Exercise details: Rewrite the lines from the one containing "Given: Click the CIN ASIA tag" through the one containing "This screenshot has height=603, width=904.", changing "Help menu" to "View menu" and keeping everything else the same.

Data extracted from a collection:
»»

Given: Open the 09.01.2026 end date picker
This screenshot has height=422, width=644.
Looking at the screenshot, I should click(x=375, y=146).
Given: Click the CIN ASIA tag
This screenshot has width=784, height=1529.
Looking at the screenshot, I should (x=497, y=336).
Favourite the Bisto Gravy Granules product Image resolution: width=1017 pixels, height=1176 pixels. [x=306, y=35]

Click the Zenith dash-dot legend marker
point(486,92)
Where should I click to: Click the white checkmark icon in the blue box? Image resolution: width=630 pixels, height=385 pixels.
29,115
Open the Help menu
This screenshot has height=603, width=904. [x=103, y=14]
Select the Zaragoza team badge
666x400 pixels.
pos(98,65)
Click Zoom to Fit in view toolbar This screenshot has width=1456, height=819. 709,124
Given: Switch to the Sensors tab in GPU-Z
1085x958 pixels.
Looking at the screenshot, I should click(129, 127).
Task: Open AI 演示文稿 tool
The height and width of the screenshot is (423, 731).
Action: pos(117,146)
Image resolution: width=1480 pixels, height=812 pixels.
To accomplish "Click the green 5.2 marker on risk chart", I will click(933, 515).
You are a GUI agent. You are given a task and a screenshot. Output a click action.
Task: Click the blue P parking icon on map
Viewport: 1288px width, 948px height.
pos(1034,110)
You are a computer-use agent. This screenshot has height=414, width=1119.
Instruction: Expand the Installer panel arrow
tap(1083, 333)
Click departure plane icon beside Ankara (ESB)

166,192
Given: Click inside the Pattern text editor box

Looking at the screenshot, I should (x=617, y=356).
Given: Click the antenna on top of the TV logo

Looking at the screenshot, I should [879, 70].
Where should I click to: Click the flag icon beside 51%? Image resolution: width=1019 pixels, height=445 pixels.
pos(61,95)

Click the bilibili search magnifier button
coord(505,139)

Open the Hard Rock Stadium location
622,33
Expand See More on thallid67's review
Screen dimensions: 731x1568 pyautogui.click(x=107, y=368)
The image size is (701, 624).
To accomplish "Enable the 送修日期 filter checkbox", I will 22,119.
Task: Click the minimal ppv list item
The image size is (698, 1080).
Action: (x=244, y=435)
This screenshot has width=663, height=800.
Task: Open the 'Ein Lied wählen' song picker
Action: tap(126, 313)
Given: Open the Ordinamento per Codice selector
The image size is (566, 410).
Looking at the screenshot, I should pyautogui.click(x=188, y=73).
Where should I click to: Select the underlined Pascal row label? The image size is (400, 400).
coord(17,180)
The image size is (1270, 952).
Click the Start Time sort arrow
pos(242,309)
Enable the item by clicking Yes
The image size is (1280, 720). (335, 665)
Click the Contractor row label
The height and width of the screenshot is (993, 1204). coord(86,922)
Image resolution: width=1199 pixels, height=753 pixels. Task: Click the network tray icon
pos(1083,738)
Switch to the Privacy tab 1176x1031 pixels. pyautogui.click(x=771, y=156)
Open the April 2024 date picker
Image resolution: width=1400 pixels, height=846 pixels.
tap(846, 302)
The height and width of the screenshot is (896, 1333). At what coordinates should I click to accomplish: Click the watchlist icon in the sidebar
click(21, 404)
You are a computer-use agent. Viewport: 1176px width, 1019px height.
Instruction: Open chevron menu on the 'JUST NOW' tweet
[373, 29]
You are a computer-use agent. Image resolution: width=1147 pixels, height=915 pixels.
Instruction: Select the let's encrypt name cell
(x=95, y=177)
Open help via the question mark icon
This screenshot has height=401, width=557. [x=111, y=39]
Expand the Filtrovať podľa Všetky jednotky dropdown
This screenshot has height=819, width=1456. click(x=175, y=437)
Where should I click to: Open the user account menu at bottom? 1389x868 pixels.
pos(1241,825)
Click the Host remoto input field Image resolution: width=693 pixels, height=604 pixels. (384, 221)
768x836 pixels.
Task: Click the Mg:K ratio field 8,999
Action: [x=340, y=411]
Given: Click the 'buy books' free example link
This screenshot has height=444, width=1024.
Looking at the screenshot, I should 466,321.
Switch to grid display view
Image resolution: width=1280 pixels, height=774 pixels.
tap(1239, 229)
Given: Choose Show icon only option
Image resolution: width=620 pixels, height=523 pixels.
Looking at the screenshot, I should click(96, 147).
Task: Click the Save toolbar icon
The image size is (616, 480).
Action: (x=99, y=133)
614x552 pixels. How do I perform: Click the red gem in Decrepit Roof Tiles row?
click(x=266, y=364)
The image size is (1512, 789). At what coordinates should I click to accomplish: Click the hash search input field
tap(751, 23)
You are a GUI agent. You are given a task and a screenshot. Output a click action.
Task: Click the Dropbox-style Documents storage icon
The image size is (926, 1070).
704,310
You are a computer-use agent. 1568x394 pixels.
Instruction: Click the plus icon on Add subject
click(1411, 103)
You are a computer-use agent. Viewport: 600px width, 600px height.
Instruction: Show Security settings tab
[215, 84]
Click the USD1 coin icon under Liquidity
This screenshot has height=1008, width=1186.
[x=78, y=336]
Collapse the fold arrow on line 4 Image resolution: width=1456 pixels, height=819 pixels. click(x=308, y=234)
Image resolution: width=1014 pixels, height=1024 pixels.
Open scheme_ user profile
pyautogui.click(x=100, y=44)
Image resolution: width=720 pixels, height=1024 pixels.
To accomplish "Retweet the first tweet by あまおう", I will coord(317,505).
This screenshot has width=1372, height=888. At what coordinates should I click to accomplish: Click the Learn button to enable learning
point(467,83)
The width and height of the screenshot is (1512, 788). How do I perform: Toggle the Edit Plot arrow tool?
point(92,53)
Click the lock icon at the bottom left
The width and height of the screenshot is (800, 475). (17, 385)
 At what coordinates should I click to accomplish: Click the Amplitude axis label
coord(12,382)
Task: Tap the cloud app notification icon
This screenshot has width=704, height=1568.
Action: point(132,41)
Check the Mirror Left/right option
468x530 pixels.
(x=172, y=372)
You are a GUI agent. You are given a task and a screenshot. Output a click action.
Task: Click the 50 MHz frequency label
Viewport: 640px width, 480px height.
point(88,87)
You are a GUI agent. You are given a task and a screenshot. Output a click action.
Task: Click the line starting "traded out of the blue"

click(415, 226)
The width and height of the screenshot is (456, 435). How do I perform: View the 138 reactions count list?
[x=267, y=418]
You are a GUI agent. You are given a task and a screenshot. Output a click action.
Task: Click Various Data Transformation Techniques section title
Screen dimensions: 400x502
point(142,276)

««

Solution to this problem:
Given: Click the CIN ASIA tag
This screenshot has width=784, height=1529.
Looking at the screenshot, I should (x=497, y=336).
Favourite the Bisto Gravy Granules product Image resolution: width=1017 pixels, height=1176 pixels. [x=306, y=35]

Click the Zenith dash-dot legend marker
point(486,92)
Where should I click to: Click the white checkmark icon in the blue box? Image resolution: width=630 pixels, height=385 pixels.
29,115
Open the View menu
This screenshot has height=603, width=904. [x=103, y=14]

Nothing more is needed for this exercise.